▶ Provided records:
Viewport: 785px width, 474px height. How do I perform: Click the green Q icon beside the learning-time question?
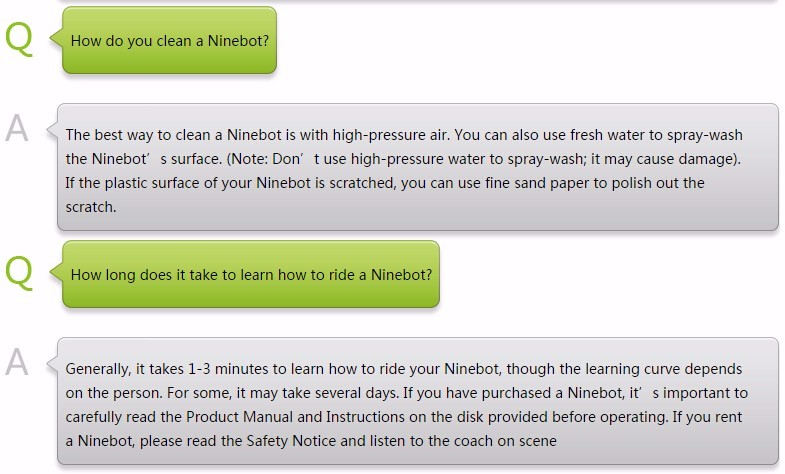click(x=19, y=273)
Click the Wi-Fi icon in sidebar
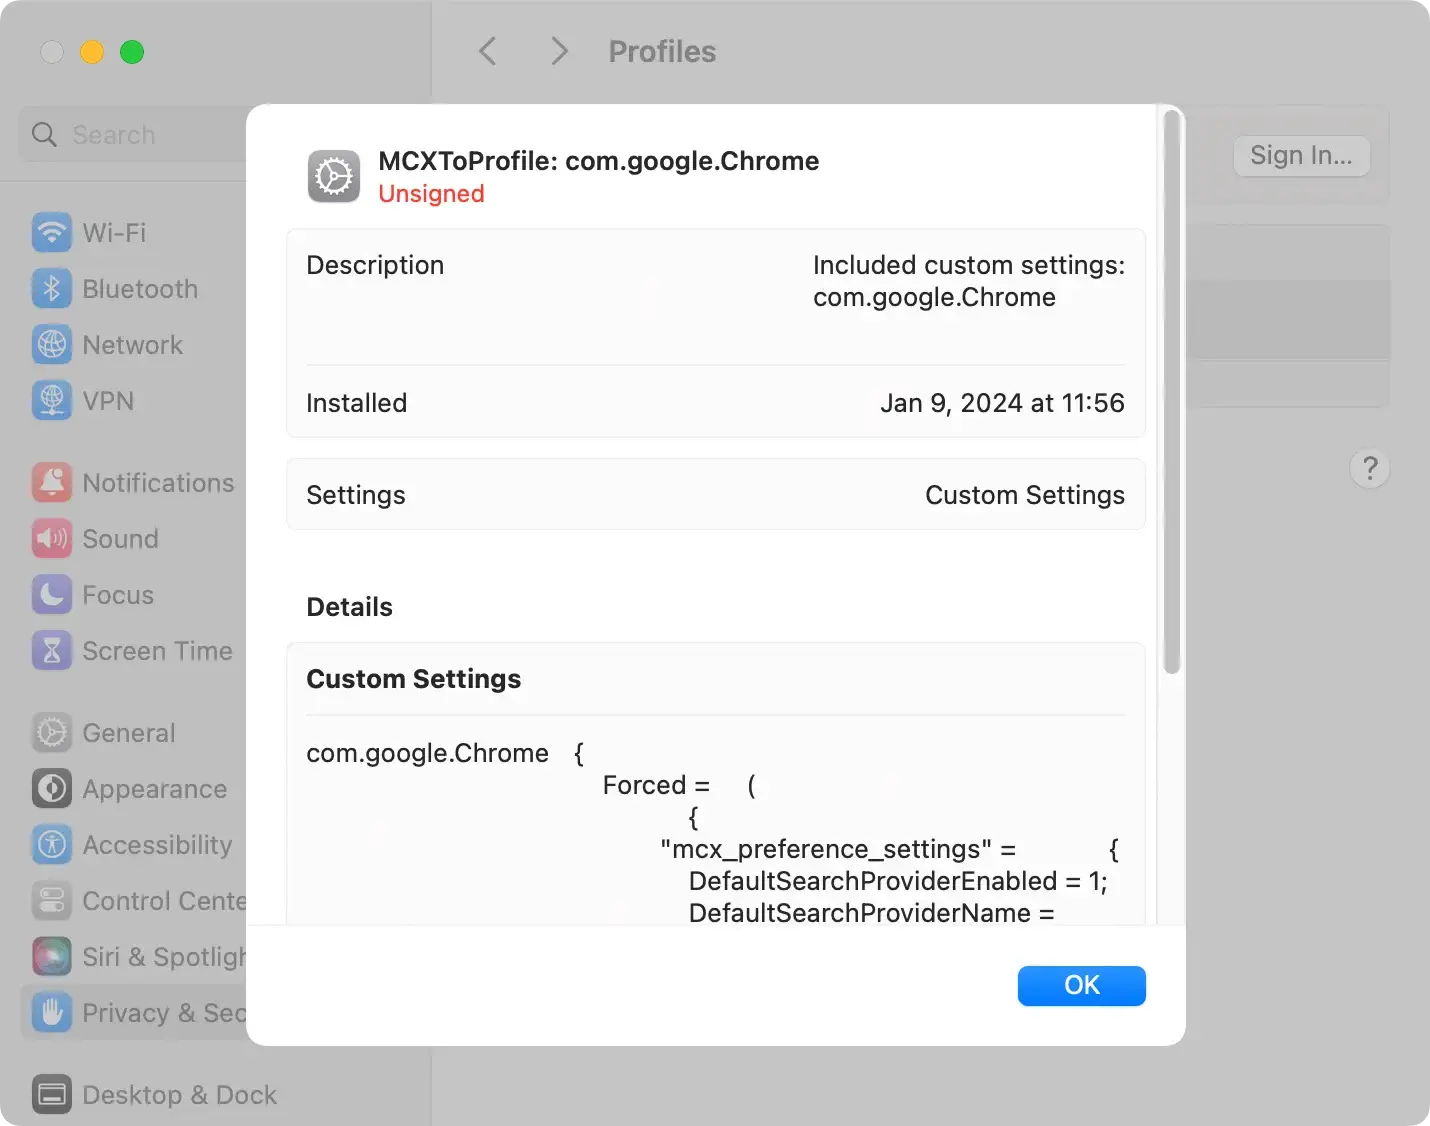The width and height of the screenshot is (1430, 1126). [x=52, y=233]
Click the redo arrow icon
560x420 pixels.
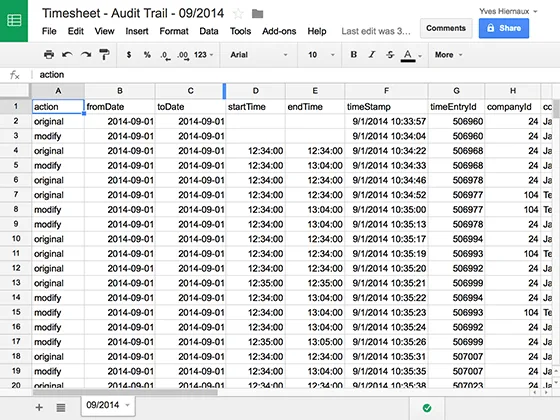[x=86, y=55]
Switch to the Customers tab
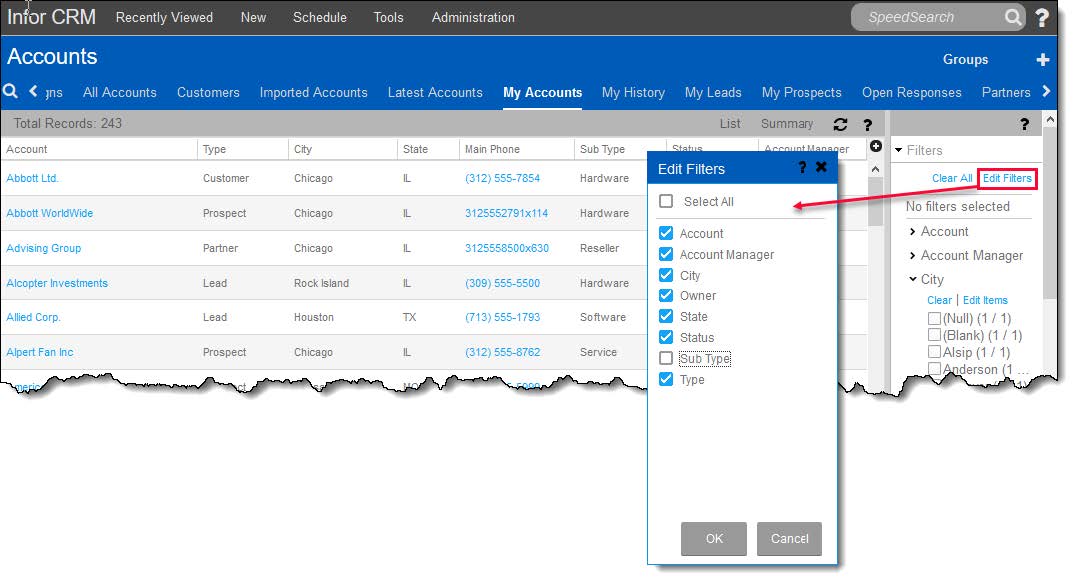The height and width of the screenshot is (580, 1073). pos(208,92)

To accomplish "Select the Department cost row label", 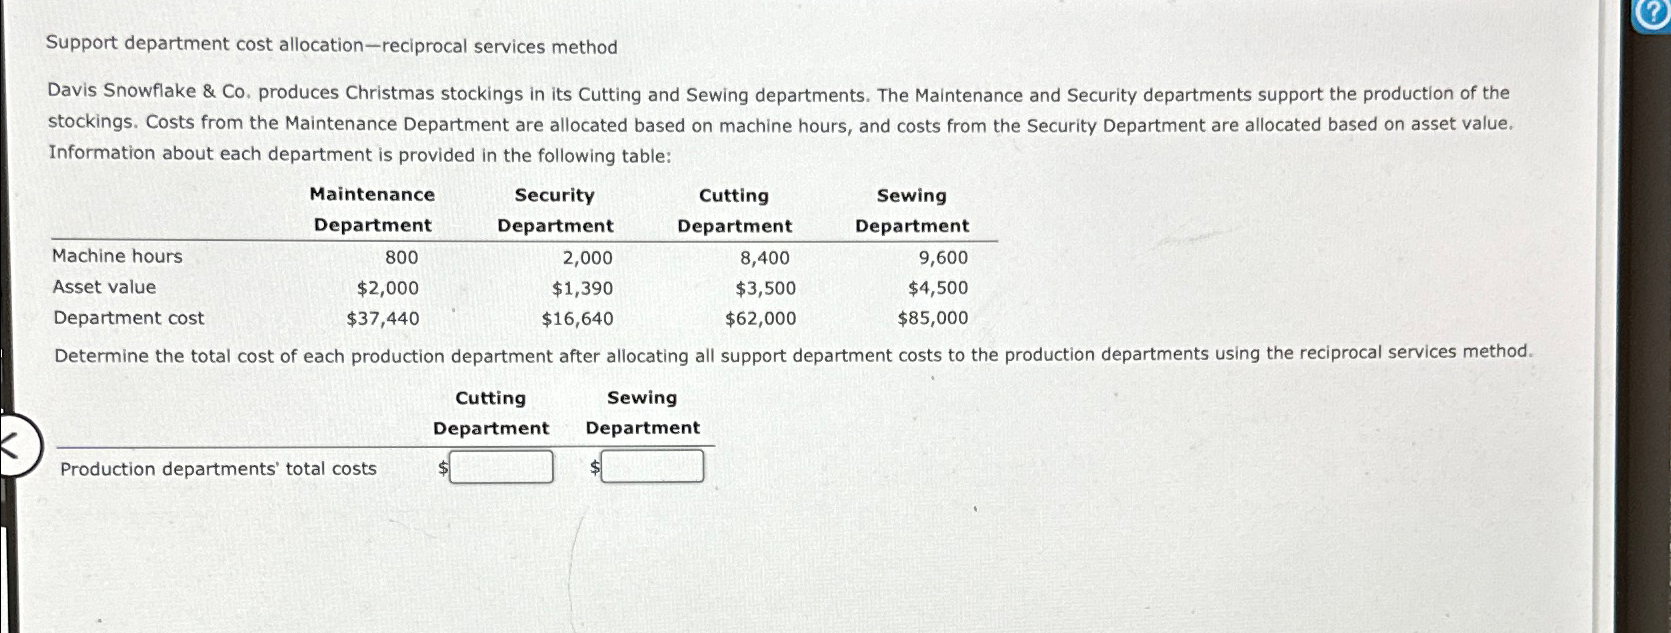I will click(129, 318).
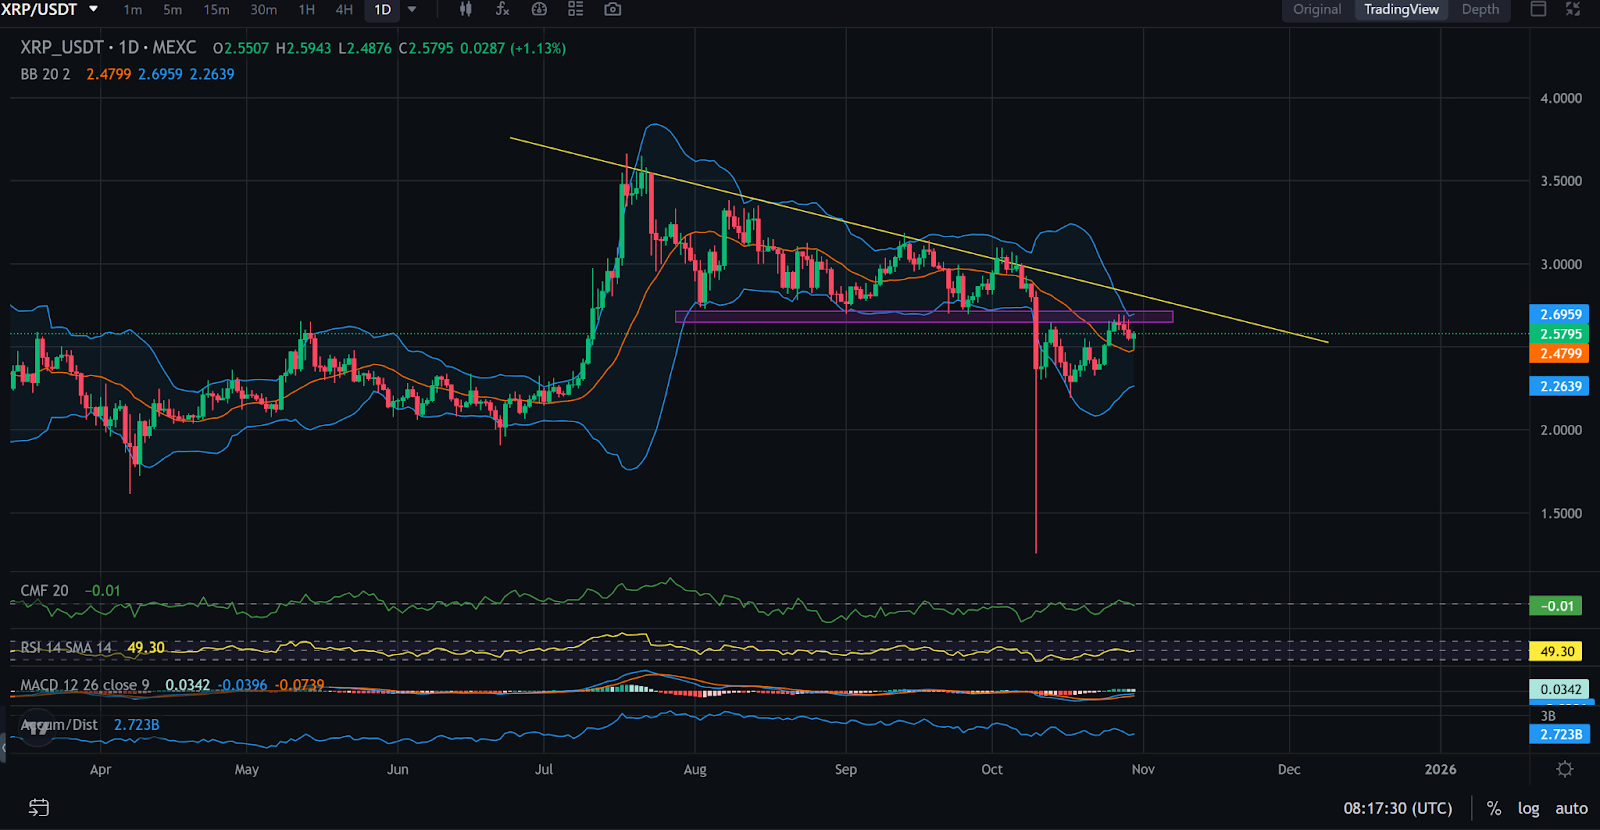
Task: Click the collapse fullscreen arrows icon
Action: [1573, 9]
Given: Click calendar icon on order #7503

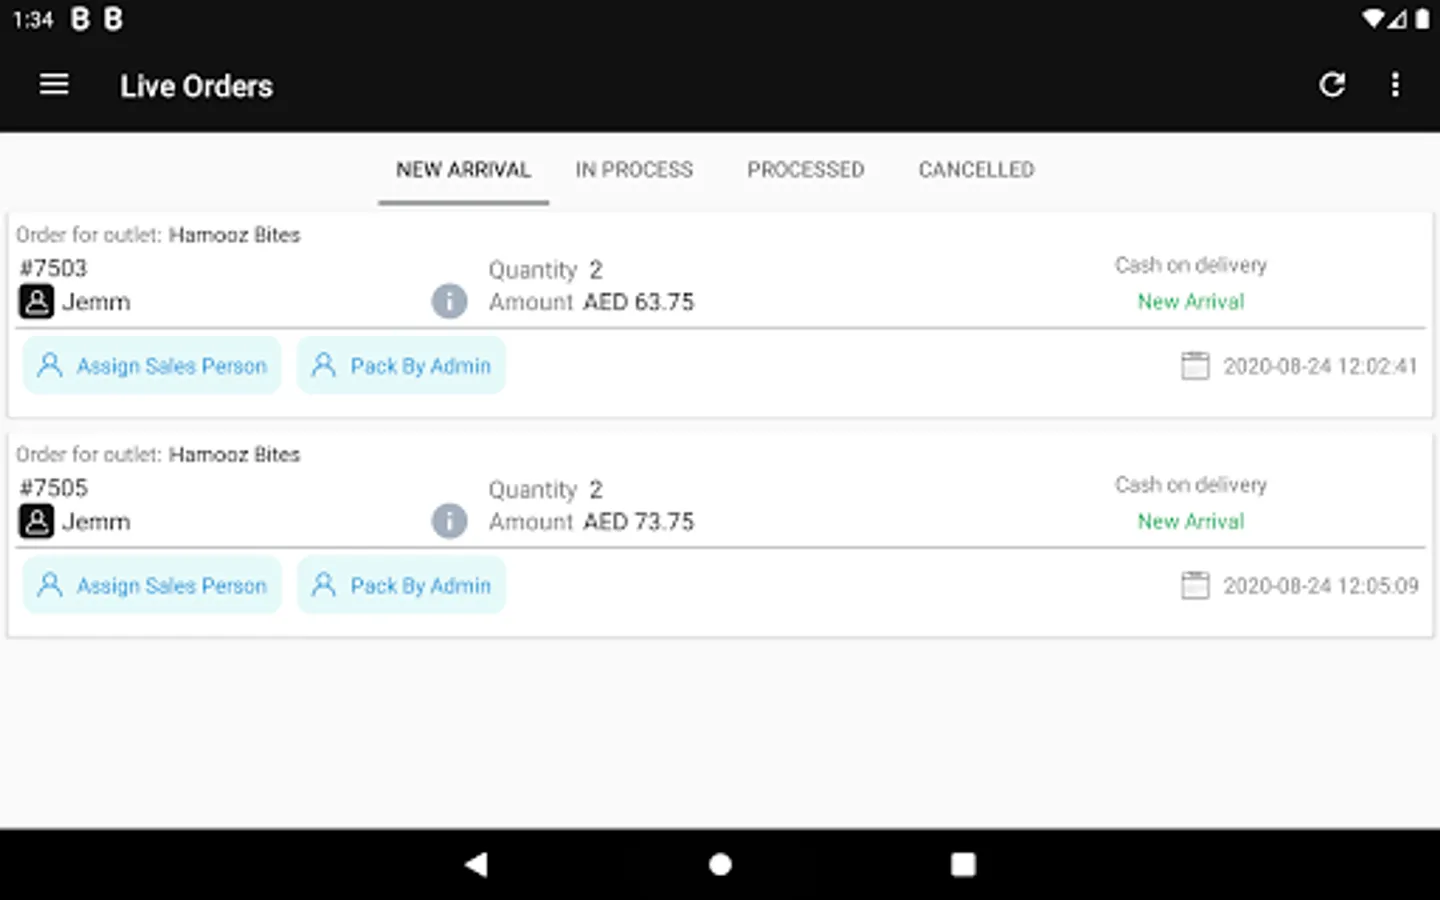Looking at the screenshot, I should (x=1195, y=366).
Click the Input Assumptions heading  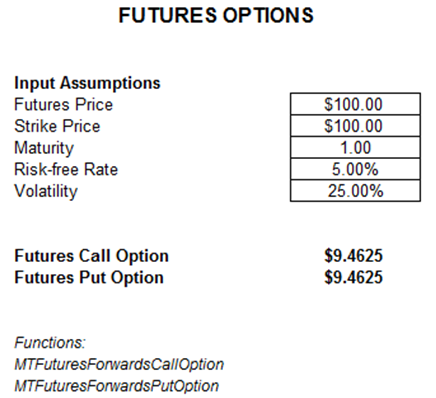(x=87, y=83)

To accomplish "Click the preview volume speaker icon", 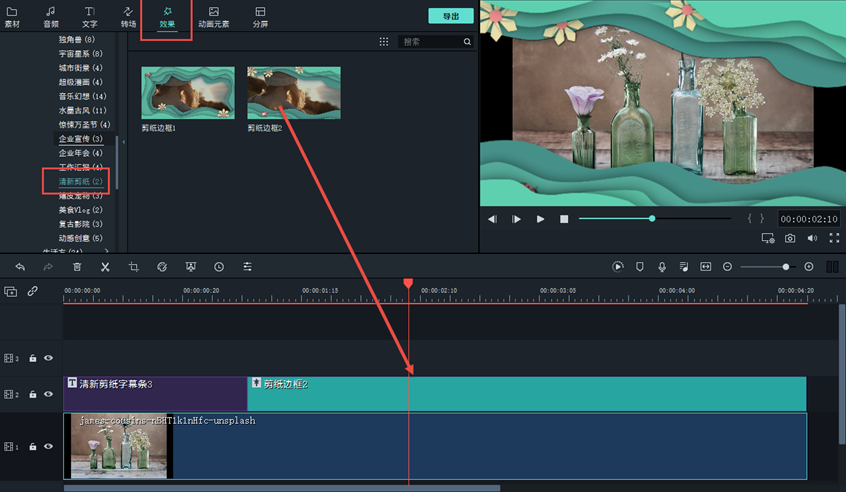I will click(812, 238).
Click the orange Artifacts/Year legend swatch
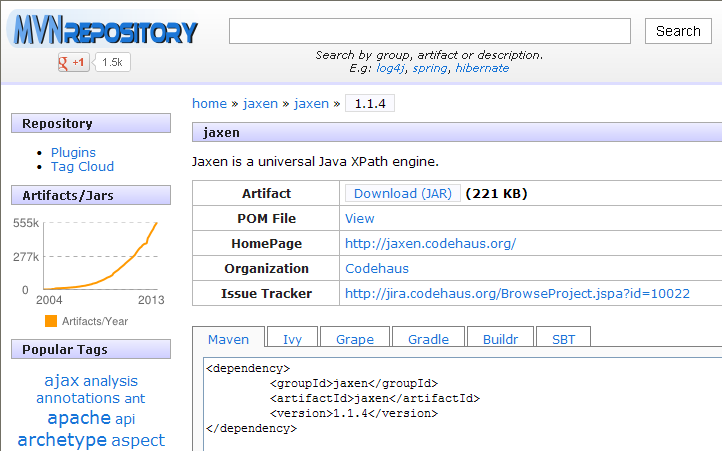 click(50, 321)
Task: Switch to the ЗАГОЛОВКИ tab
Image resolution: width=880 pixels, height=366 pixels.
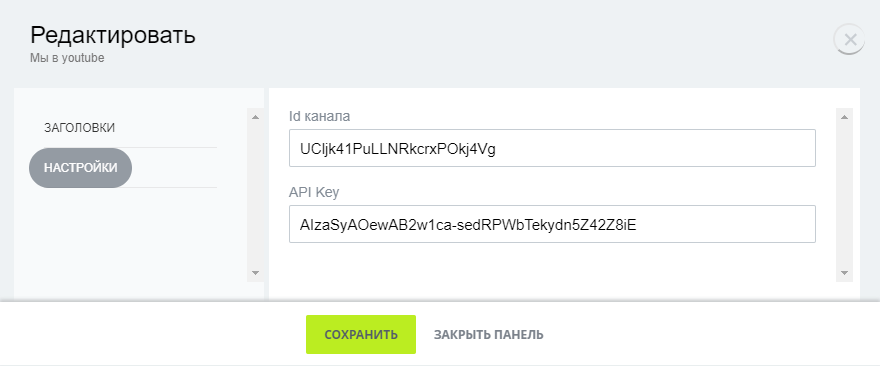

▶ Try it: In the records above, find the line containing "Task: Switch to the ЗАГОЛОВКИ tab", then please restate it and each line after it word for word, pictures excluded.

▶ Exercise output:
Task: Switch to the ЗАГОЛОВКИ tab
Image resolution: width=880 pixels, height=366 pixels.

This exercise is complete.